With our correspondent in Madrid, Francois Musseau
Almudena Grandes described herself as a republican, leftist and anticlerical woman. All her life, she has never denied having been branded with a hot iron by the civil war, which tore Spain between 1936 and 1939.
By her family and her ancestry, she was one of the losers, of the “reds”, of the “republicans”, of all those who were defeated by General Franco, and who were assassinated, forced into exile or who continued to live. , but in the shade and resistance.
►RFI archive: The paths of the Retirada (2017)
All Almudena Grande’s literary work is nourished by this conflict, and especially its consequences, of the post-war period in Spain, from the 1940s and 1950s.
This is the case with his very famous novel, El corazón helado, (The frozen heart), which tells the intertwined story of two families during the 20th century.

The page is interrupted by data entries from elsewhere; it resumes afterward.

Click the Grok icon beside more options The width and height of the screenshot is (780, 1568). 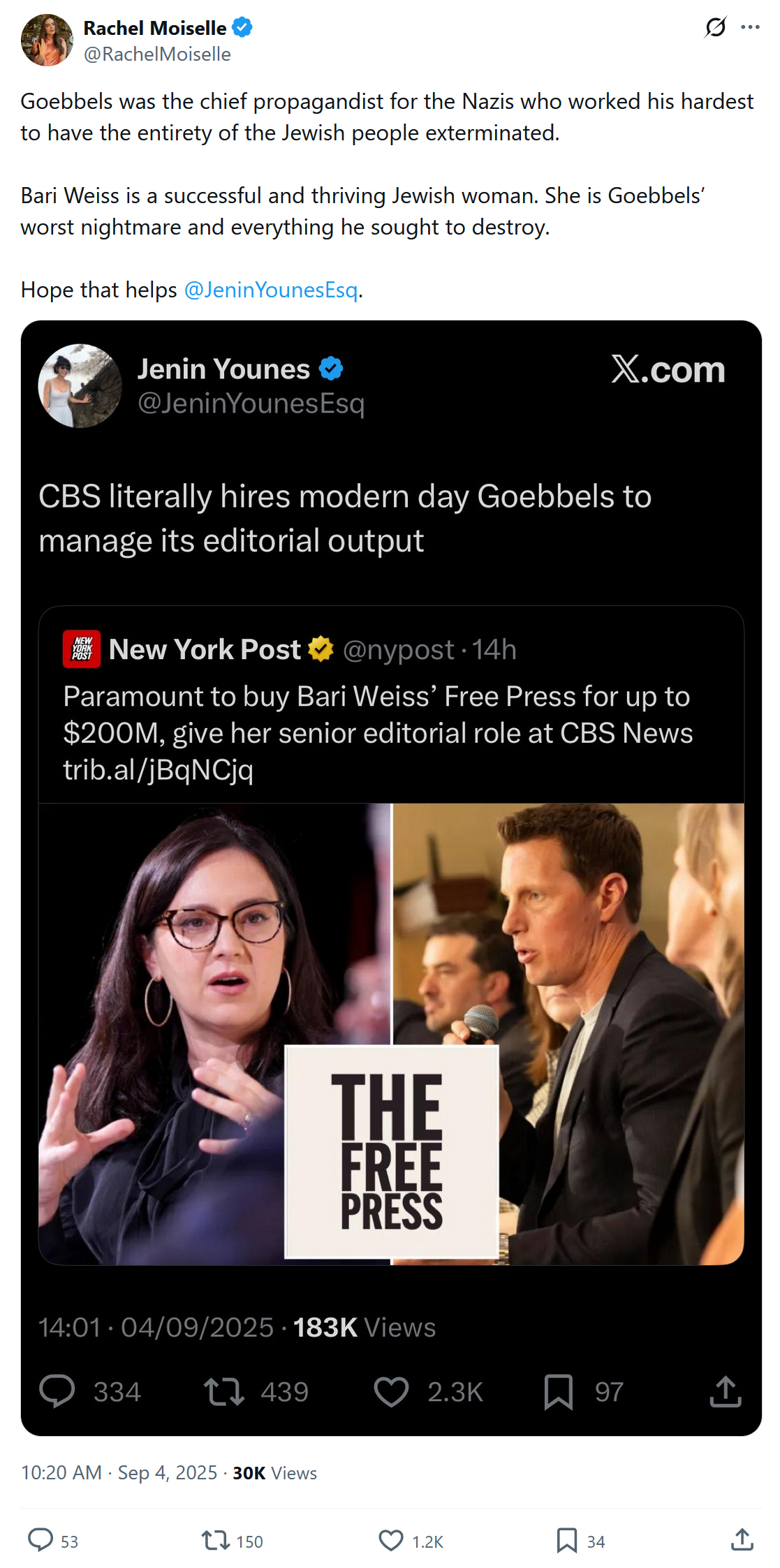point(715,27)
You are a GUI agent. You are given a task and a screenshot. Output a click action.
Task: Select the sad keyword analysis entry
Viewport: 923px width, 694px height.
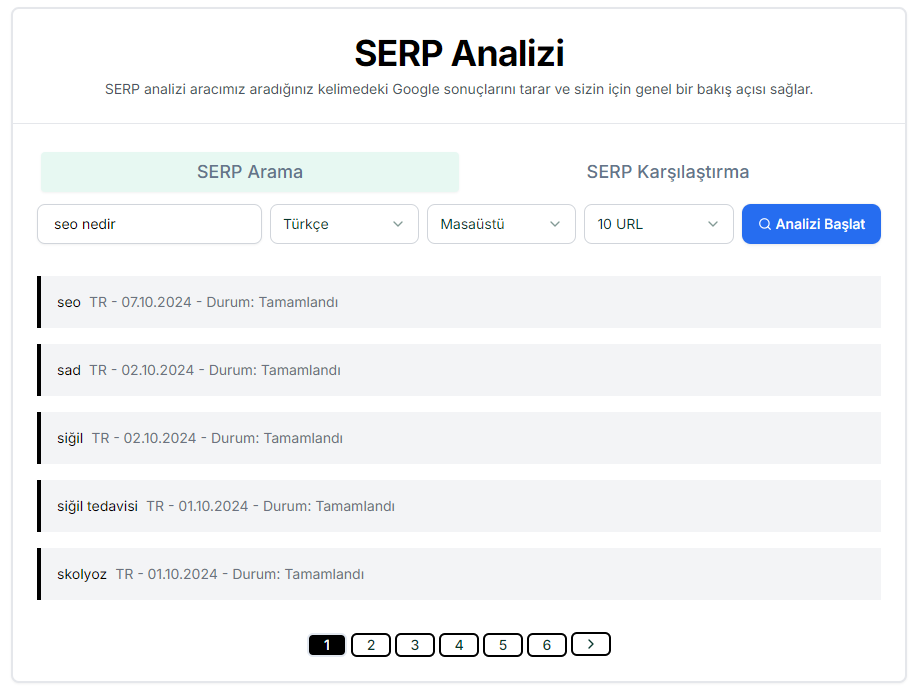[x=460, y=370]
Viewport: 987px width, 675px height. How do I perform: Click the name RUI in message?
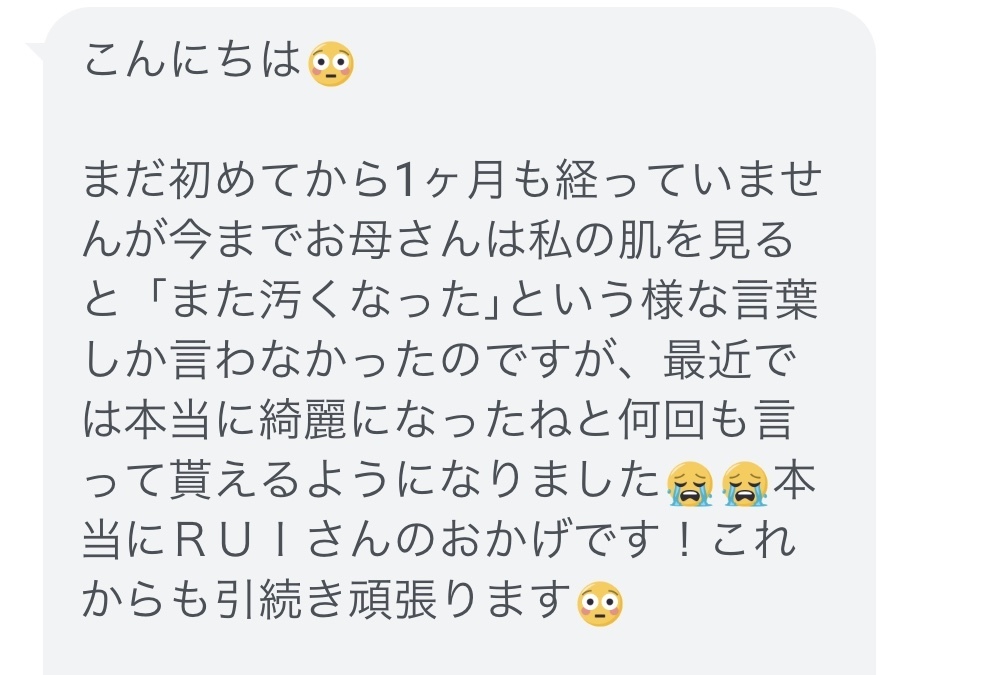(230, 542)
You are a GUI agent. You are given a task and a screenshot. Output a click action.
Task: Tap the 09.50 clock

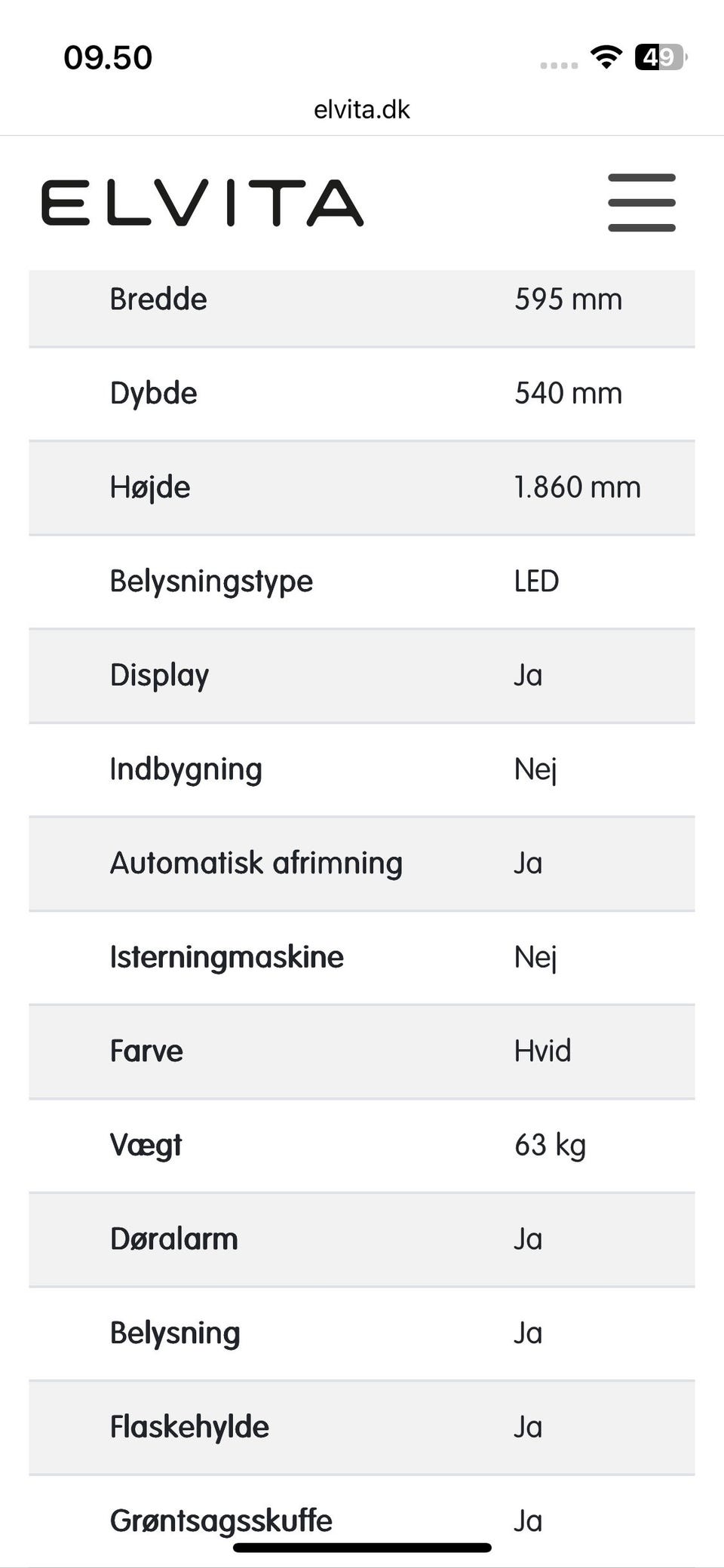108,57
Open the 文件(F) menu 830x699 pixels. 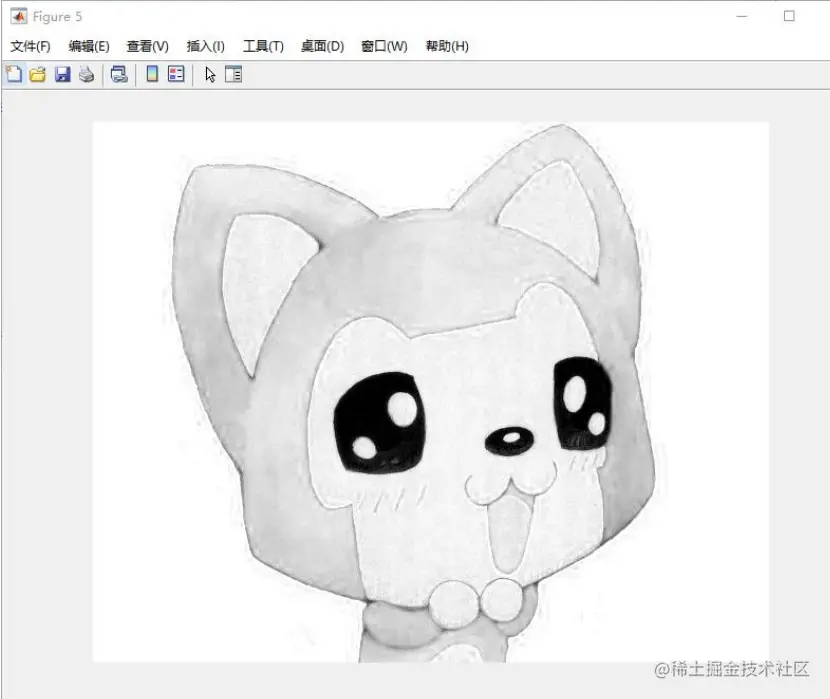point(30,46)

“Si Almudena te quería tenías la impresión de estar a salvo. Su afecto era algo casi material que se levantaba ante ti como un muro que te protegía de las inclemencias de la vida” Por @PepaBueno https://t.co/tdp5u3RYUX
– El País Cultura (@elpais_cultura) November 28, 2021
She herself said that to succeed in a novel, you have to strike a skilful balance between creative freedom and historical truth. She also achieved this with the series Episodios de una guerra interminable (Episodes of a never-ending war), a historical fresco in which republican families are the protagonists.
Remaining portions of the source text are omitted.